A. Dorca Josa1, E. Santamaría Pérez2, J.A. Morán Moreno2

1Universitat d'Andorra (ANDORRA)
2Universitat Oberta de Catalunya (SPAIN)
Biometric identification systems based on Keystroke Dynamics have been around for almost forty years. There has been a lot of interest in identifying persons using this behavioral trait. Keystroke Dynamics focuses on the particular way a person types on a keyboard.

The objective of the proposed research is to determine how well the identity of users can be established when they use online resources like e-learning environments when context features are taken into account. The presented research focuses on free text. This means that users were never told what to type, how or when. This particular field of Keystroke Dynamics has not been as thoroughly studied as the fixed text alternative where a plethora of methods have been tried.

The proposed method focuses on the hypothesis that the position of a particular letter, or combination of letters, in a word is of high importance. Other studies have used digraphs and/or trigraphs, without taking into account if these letter combinations had occurred at the beginning, the middle, or the end of a word.

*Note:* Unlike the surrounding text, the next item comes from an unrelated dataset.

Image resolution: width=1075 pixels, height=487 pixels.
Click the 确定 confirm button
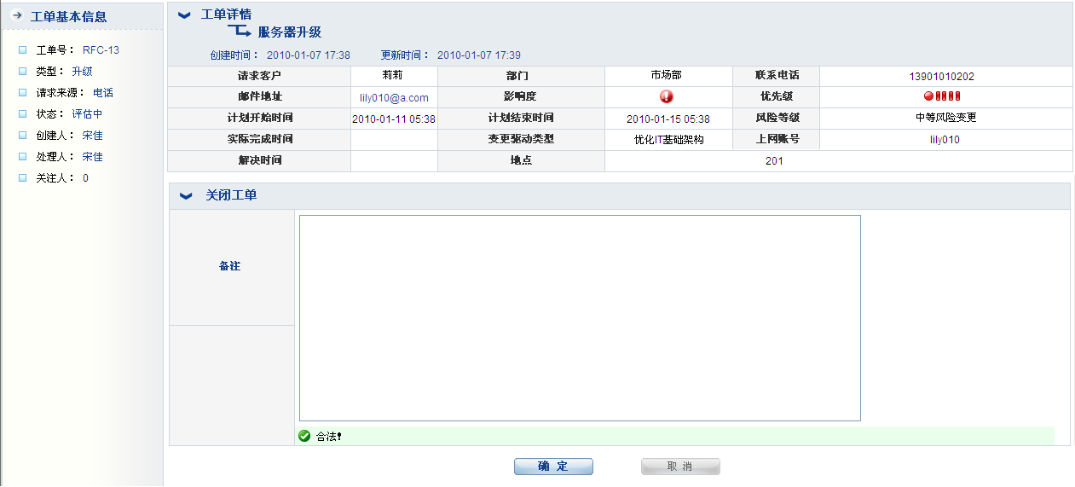[x=553, y=467]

A group of 60 users was analyzed with a total message number of close to 2000. This messages were sent to the forum modules of the moodle LCMS (Learning Content Management System) at the University of Andorra. The proposed technique was transparently applied to the user in a way that did not affect its normal behavior.

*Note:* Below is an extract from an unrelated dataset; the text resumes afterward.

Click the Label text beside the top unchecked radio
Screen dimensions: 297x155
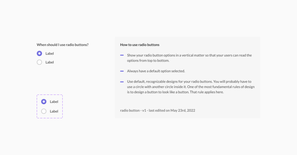tap(50, 62)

The template of the user is built using the context of the written words and the latency between successive keystrokes, something that has not been previously attempted. Other contextual features, like word length, minimum number of needed words or repetition of words have also been studied to determine which are the ones that better help ascertain the identity of a user.

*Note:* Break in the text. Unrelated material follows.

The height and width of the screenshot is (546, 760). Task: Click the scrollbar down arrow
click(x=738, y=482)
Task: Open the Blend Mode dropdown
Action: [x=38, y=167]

Logical trees are used to store the collected samples in a way that allows for the context to be preserved. The distance between a test sample and a template is obtained by using a combination of the Chebyshev distance measurement, simple statistical methods, and context features like the depth at which the word was found in the logical tree.

Thirty different randomly chosen test sets from the available pool of users and messages were used to test the proposed method. The partition of messages to test and build the models was 30/70%. The minimum distance between test messages and templates was used to identify a user.

The best results were achieved when messages were tested against a random subset group of 40 users (from the 60 available). A mean FRR (False Rejection Rate) of 0.00951% and a mean FAR (False Acceptance Rate) of 0.00025% was achieved. This is, roughly, a 99% of correctly identified messages. When the same tests were performed against templates built using only digraphs and trigraphs, without considering context features, the effectiveness of the method decreased to an 84%. The proposed method benefits from the fact that having less information but of much better quality greatly improves the results.

The results of the proposed research should help determine if using Keystroke Dynamics and the proposed method is enough to identify users from the content they create with a good enough level of certainty. From this moment, it could be used as a method to ensure that a user is not supplanted by another, in authentication schemes, or even to help determine the authorship of different parts of a document written by more than one user.